Treasuries Usa, prezzi in calo dopo proposta su tetto debito

martedì 22 gennaio 2013 16:19
 

NEW YORK, 22 gennaio (Reuters) - I prezzi dei titoli governativi Usa sono in calo dopo che i forti dati sulla fiducia tedesca e alcuni segnali incoraggianti sulla vicenda del tetto sul debito Usa hanno indebolito la domanda di asset considerati più sicuri come i Treasuries statunitensi.

Le perdite si sono leggermente ridotte dopo la pubblicazione dei dati sul mercato immobiliare di dicembre che hanno evidenziato un inatteso calo delle vendite di case esistenti dell'1%.

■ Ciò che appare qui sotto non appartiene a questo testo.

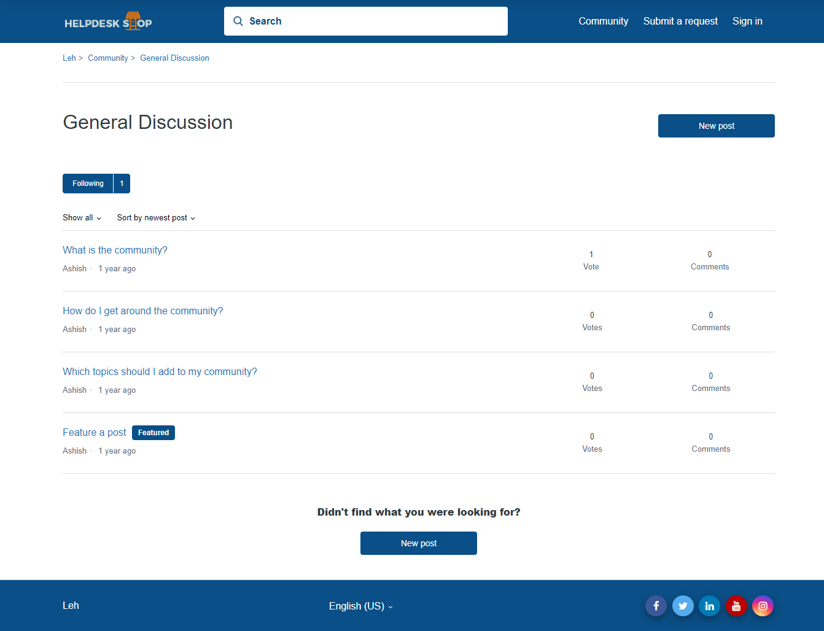Toggle the Following button
The height and width of the screenshot is (631, 824).
tap(88, 184)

A Washington i leader repubblicani alla Camera hanno dichiarato che intendono dare il via libera domani a un'estensione di quasi quattro mesi del limite al debito Usa che consentirà al governo di raccogliere fondi sufficienti a rispettare le scadenze durante questo periodo.

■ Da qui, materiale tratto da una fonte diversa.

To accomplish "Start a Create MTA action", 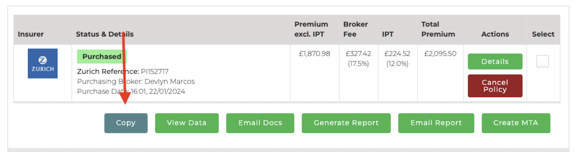I will (516, 123).
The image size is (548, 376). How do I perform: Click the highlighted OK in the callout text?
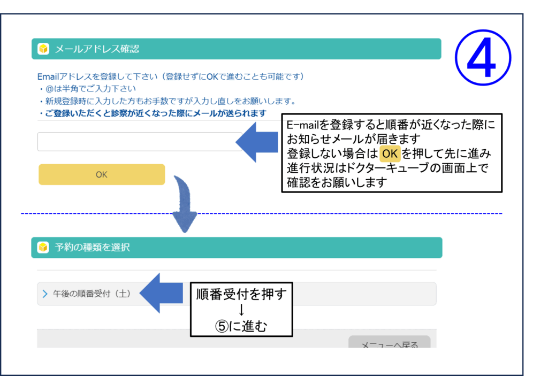tap(390, 154)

Il mercato teme che una battaglia attorno al tetto del debito Usa possa compromettere il rispetto delle scadenze e alcuni investitori hanno interpretato la mossa come un segnale di ammorbidimento dei toni dei repubblicani nelle negoziazioni.

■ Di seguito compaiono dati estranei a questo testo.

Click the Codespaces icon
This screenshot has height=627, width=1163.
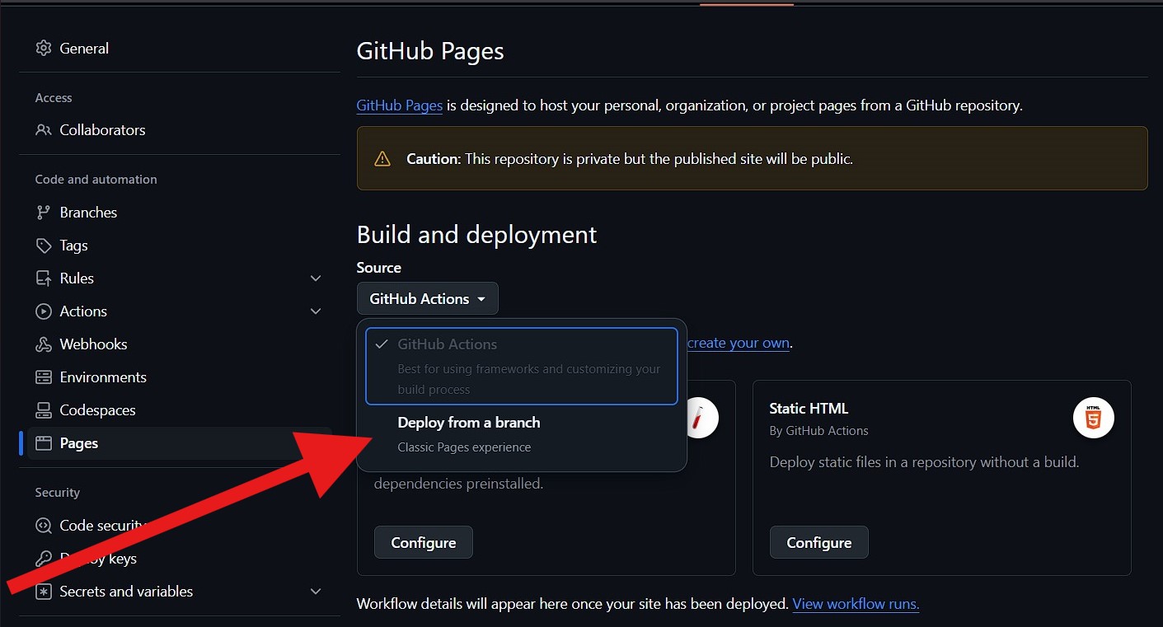[x=43, y=409]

La cautela continua tuttavia a dominare per l'incertezza sull'accettazione della proposta da parte dei democratici e anche per l'avvicinamento di altre scadenza di bilancio, tra cui il lancio dei tagli automatici di spesa, il 1° marzo, e il termine per i finanziamenti alle agenzie governative e per altri programmi federali, il 27 dello stesso mese.

"La paura di un default disordinato a inizio marzo non sembra destinato a passare", dice William O'Donnel, responsabile Us Treasury strategy a RBS Securities a Stamford, Connecticut. Alle 16,10 italiane il benchmark decennale perde 6/32 e rende l'1,86%, in rialzo dall'1,84% di venerdì (ieri il mercato obbligazionario è rimasto chiuso per Martin Luther King Jr. Day).

Il trentennale scende di 13/32 con un rendimento del 3,05%.

In Germania la fiducia di analisti e investitori è aumentata fortemente per il secondo mese consecutivo a gennaio battendo le attese, segno che la crisi della zona euro sta colpendo la prima economia europea meno duramente che nell'ultima parte del 2012. L'indice sul clima economico elaborato dall'istituto ZEW è infatti balzato a 31,5 punti da 6,9 di dicembre, a fronte di un attese di 12,0 punti.